--- START OF Text section ---
Time Inc. Experiments with Customizable mine Magazine

What is it?

Time Inc. is hoping to bring the customization of the Web into the print world. mine is a five-issue, ten-week, experimental magazine that allows readers to select Time Warner/American Express Co. magazines that Time editors will combine into a personalized magazine with 56 possible combinations. Fast Company describes it as an expanded RSS feed of sorts, with content available from places such as Food & Wine, Real Simple, Sports Illustrated and Travel + Leisure. The magazine will be free, with a 36-page print edition available to the first 31,000 respondents and an online version available to 200,000.

All ads in the magazine will be for the Lexus 2010 RX SUV – but will be personalized messages for each subscriber, targeted to their interests. (Source: Fast Company)

Why is it interesting?

Newspapers across the country are folding (most notably The Rocky Mountain News and The Seattle Post-Intelligencer), a true sign that readers’ habits are changing. CNN reports that at least 120 newspapers in the U.S. have shut down since January 2008. Magazines are struggling as well, with many titles such as Radar and Domino feeling the economic crunch and behavioral shifts. Consumers today are used to fully personalized content, delivered when and where they want it. The concept of personalized print is a great one, but the payoff in Time’s experimental magazine is probably not enough to get people to sign up. Depending on the messaging, the Lexus ads may also be unwelcomed by readers.
--- END OF Text section ---
◆ Given exercise 1 ◆
According to the mine magazine article, who will receive the 36-page print edition?
◆ Given exercise 2 ◆
Using the mine magazine article, please explain why Time Inc.'s experiment is considered interesting.
--- START OF Supplied information ---
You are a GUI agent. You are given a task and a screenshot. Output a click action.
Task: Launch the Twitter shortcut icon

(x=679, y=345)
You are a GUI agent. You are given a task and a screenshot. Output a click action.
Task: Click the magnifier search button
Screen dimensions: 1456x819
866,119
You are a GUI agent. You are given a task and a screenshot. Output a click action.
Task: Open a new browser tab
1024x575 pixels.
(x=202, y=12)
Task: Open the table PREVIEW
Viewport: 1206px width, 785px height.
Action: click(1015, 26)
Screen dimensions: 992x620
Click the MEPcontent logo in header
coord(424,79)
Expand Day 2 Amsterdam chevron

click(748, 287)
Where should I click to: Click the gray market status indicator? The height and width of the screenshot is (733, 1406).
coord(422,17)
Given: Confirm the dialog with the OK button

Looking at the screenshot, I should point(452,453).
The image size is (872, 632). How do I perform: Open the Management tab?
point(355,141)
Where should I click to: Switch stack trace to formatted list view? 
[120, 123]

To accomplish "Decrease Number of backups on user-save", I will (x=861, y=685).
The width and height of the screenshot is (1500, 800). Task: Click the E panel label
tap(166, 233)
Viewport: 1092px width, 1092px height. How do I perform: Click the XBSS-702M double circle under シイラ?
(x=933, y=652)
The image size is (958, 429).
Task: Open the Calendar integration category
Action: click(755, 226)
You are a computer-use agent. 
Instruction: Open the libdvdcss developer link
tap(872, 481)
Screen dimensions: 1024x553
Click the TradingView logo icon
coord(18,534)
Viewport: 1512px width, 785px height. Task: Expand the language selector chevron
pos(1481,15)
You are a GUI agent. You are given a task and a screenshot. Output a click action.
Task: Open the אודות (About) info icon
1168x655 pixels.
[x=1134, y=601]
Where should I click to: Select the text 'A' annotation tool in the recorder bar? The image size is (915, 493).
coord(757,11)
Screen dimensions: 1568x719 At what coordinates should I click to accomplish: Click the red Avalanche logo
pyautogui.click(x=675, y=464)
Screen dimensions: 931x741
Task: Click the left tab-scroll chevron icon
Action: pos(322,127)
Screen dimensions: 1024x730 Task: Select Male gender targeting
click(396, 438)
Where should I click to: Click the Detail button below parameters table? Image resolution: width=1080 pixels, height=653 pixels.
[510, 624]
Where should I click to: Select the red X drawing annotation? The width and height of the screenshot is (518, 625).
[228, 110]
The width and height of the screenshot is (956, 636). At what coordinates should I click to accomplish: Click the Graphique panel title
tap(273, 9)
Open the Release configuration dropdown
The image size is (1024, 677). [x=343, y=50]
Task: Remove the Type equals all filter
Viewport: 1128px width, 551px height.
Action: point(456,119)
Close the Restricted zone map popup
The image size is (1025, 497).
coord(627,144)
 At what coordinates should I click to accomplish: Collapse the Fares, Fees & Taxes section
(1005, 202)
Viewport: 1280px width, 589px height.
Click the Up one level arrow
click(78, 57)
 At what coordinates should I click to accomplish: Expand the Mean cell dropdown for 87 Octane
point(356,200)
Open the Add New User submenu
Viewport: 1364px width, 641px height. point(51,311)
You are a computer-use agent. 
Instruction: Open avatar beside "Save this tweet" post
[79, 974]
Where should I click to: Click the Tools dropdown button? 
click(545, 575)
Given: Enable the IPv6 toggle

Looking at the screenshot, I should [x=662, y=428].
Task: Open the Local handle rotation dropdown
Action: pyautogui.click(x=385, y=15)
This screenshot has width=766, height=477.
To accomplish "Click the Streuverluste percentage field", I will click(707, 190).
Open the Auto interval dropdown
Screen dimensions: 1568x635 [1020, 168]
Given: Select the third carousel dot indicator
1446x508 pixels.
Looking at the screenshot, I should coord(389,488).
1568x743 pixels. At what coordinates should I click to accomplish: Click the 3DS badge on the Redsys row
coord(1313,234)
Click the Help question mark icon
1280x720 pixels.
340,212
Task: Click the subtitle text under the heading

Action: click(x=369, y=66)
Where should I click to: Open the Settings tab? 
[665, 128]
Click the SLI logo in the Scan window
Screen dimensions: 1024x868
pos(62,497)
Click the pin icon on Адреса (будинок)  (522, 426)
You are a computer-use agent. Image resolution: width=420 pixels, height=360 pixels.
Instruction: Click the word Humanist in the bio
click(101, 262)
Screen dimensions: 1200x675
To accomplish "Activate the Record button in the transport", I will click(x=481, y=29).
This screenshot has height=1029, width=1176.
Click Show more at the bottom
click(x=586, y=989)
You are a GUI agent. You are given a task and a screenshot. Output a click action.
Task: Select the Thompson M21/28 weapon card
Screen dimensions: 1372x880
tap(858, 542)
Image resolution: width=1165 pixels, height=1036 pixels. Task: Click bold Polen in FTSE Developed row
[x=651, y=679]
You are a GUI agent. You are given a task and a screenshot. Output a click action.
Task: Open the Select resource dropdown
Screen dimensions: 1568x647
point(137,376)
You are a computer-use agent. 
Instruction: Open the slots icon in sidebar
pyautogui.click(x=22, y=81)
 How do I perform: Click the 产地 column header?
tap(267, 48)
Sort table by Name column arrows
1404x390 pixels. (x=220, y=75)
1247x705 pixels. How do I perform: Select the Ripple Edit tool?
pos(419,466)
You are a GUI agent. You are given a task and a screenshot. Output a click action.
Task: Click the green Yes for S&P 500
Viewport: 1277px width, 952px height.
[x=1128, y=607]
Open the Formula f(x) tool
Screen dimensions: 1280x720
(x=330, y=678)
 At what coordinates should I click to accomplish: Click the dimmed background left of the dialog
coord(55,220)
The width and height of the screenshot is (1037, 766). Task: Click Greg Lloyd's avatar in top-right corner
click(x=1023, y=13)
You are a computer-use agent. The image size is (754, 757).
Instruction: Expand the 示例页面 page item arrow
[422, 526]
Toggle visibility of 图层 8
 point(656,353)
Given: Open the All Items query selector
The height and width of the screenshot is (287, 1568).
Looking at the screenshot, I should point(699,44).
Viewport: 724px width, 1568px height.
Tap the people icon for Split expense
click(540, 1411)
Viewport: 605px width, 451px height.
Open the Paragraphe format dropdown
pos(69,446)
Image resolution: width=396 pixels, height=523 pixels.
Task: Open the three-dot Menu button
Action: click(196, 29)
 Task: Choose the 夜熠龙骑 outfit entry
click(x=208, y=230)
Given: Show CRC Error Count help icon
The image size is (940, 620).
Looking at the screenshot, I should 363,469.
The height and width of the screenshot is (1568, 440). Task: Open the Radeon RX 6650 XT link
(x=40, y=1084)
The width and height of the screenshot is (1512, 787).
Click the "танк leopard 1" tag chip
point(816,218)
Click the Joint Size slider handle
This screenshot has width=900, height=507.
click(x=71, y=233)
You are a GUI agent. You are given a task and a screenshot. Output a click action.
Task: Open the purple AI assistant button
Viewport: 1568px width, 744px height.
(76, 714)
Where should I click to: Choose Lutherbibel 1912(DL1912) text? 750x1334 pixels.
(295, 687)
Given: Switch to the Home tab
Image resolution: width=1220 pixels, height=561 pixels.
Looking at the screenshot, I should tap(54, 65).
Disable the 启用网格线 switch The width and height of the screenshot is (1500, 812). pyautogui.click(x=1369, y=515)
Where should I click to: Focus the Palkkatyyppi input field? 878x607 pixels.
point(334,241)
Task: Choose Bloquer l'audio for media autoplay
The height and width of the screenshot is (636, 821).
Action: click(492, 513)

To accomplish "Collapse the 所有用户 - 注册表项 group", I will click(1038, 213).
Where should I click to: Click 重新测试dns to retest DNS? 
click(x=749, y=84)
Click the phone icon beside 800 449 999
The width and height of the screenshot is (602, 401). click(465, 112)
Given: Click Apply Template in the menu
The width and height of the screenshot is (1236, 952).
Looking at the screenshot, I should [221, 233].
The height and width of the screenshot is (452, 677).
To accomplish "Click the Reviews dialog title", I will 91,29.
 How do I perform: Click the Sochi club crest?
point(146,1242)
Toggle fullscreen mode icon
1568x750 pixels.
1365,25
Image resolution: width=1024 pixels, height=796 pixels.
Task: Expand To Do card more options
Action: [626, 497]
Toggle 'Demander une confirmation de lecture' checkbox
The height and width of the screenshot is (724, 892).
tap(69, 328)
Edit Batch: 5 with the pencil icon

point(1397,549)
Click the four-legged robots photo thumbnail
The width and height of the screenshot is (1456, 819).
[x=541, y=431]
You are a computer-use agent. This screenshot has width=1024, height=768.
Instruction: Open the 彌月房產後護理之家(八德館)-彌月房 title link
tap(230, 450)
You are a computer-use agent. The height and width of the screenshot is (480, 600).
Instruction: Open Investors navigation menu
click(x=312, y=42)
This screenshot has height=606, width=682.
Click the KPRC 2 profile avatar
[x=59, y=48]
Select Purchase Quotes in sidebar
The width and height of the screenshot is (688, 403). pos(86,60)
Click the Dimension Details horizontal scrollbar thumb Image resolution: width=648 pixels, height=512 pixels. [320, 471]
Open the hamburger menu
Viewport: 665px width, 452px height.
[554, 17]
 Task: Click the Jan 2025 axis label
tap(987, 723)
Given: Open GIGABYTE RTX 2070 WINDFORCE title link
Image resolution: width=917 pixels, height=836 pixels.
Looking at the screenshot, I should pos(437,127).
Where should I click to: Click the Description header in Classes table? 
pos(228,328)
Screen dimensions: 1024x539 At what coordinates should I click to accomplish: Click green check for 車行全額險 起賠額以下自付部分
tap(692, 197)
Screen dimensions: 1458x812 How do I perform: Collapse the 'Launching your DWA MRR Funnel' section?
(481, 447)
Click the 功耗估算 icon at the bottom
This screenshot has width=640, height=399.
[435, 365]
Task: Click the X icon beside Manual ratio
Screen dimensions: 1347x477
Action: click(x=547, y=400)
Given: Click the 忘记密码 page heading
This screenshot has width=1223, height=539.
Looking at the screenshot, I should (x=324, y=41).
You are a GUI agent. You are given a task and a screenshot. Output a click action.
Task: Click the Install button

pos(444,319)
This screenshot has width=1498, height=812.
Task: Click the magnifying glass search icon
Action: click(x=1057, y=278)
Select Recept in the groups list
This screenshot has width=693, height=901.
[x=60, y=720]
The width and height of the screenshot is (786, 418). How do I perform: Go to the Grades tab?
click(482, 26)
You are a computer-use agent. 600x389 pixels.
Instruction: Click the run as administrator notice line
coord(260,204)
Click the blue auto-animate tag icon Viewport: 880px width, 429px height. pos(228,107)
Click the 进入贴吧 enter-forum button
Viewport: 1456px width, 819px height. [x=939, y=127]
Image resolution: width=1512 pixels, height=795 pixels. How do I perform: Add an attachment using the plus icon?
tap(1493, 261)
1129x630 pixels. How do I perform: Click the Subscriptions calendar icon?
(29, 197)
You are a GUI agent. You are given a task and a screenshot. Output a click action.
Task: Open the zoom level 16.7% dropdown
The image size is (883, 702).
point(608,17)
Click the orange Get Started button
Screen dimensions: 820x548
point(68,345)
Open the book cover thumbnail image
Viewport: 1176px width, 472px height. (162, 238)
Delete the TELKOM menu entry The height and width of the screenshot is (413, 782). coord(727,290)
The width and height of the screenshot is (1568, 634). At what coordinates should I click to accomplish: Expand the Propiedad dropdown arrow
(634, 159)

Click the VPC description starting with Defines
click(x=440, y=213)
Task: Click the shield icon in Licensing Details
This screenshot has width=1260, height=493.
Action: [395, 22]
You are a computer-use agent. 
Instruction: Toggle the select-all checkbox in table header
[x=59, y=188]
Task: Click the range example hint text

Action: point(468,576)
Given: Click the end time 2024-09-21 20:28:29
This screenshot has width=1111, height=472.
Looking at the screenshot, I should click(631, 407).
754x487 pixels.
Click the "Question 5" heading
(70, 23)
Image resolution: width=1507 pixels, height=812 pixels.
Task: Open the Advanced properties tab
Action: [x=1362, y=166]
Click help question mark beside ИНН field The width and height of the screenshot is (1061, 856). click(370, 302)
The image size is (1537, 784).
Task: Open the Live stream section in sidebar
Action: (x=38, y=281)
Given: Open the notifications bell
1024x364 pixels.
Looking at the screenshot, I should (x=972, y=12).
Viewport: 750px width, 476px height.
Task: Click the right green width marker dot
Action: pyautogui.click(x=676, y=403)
--- END OF Supplied information ---
◆ Complete response 1 ◆
The first 31,000 respondents.

◆ Complete response 2 ◆
Print is struggling: at least 120 U.S. newspapers have shut down since January 2008, and magazines such as Radar and Domino are feeling the economic crunch and behavioral shifts. Consumers are now used to fully personalized content delivered when and where they want it, and mine tries to bring that kind of Web customization into print.